The 49-year-old grandmother told her story to a local reporter of receiving a note which said Wirths was "disrespecting" the neighborhood by having black children play outside her house.
The letter read,
This neighborhood does not need any blacks in it. There is a reason for the saying, 'The other side of the tracks.' That is where these people belong. You have done a great disrespect in this neighborhood by not thinking of your neighbors.
Wirths, who runs a daycare, told The Washington Post six of her nine grandchildren are black, and she is now a "little wary" of them playing outside without her supervision.
And even though Wirths doesn't know who the letter was from -- it bore no name and was addressed to "residents" -- the message was still strong enough to shake her up.
She told The Post,
I'm reading it and I'm like, really? Then I reread it, and I just kept getting madder and madder. I was like, 'Why are you picking on my grandkids?'
The Washington Post says Wichita police are now looking into the incident, with a spokesman telling the paper cops are "actively investigating the legitimacy."

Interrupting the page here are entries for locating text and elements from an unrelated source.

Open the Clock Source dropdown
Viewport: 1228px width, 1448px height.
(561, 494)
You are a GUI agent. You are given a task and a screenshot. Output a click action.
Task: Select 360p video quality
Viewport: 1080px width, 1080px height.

In the meantime, Wirths has to live on while wondering who exactly means ill toward her children and, perhaps most importantly, why they do.
She told The Washington Post,
I didn't know that Wichita was divided like that — that 'black people need to live on 'the other side of the tracks.' Where is that exactly?
The answer to Wirths' question is anyone's guess, but it seems clear at least one of her neighbors wants her grandchildren to go "back" there.